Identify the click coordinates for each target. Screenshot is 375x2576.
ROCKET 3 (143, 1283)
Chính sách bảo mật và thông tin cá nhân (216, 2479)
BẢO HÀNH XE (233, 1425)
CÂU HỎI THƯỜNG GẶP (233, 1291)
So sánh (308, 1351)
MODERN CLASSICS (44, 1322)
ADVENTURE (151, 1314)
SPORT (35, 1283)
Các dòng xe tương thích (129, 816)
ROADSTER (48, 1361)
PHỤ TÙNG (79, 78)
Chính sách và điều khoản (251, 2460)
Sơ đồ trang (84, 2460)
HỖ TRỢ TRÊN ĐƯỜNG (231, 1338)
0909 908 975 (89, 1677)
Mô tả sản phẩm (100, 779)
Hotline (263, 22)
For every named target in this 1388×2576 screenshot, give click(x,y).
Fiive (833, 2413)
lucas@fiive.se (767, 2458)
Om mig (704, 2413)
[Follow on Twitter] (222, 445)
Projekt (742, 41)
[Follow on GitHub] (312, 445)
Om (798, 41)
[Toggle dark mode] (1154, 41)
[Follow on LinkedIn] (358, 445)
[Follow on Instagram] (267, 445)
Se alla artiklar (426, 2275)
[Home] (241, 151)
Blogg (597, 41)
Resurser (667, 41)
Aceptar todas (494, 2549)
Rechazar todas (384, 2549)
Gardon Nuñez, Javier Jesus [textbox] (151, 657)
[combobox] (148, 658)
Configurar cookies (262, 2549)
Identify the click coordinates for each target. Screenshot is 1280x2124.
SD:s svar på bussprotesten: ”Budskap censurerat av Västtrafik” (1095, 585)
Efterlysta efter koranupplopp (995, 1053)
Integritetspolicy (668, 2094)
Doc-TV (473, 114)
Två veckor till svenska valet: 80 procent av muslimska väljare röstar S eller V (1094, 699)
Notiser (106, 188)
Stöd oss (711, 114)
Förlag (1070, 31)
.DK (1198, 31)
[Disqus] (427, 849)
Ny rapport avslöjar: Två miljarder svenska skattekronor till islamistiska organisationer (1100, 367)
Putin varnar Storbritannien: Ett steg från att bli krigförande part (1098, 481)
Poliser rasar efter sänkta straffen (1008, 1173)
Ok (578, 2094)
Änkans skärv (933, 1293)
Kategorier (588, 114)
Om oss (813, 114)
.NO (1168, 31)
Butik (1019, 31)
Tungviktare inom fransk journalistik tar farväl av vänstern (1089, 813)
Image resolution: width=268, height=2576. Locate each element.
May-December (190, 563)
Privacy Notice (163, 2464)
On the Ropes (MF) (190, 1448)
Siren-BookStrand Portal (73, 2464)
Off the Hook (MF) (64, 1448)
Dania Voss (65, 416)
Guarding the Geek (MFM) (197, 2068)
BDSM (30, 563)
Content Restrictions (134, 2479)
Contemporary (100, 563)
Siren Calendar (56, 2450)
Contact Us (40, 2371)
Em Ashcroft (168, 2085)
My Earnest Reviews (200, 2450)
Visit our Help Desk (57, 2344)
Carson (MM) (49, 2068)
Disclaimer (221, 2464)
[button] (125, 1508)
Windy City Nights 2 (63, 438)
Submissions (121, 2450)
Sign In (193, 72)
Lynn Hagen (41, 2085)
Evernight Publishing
□ □ □ □
ASSIGNMENT
The stopping point is the line containing "Resurser (667, 41)". Reproduce exactly every line of the material from the first through that one.

EXERCISE RESPONSE
Identify the click coordinates for each target. Screenshot is 375x2576.
ROCKET 3 (143, 1283)
Chính sách bảo mật và thông tin cá nhân (216, 2479)
BẢO HÀNH XE (233, 1425)
CÂU HỎI THƯỜNG GẶP (233, 1291)
So sánh (308, 1351)
MODERN CLASSICS (44, 1322)
ADVENTURE (151, 1314)
SPORT (35, 1283)
Các dòng xe tương thích (129, 816)
ROADSTER (48, 1361)
PHỤ TÙNG (79, 78)
Chính sách và điều khoản (251, 2460)
Sơ đồ trang (84, 2460)
HỖ TRỢ TRÊN ĐƯỜNG (231, 1338)
0909 908 975 (89, 1677)
Mô tả sản phẩm (100, 779)
Hotline (263, 22)
For every named target in this 1388×2576 screenshot, give click(x,y).
Fiive (833, 2413)
lucas@fiive.se (767, 2458)
Om mig (704, 2413)
[Follow on Twitter] (222, 445)
Projekt (742, 41)
[Follow on GitHub] (312, 445)
Om (798, 41)
[Toggle dark mode] (1154, 41)
[Follow on LinkedIn] (358, 445)
[Follow on Instagram] (267, 445)
Se alla artiklar (426, 2275)
[Home] (241, 151)
Blogg (597, 41)
Resurser (667, 41)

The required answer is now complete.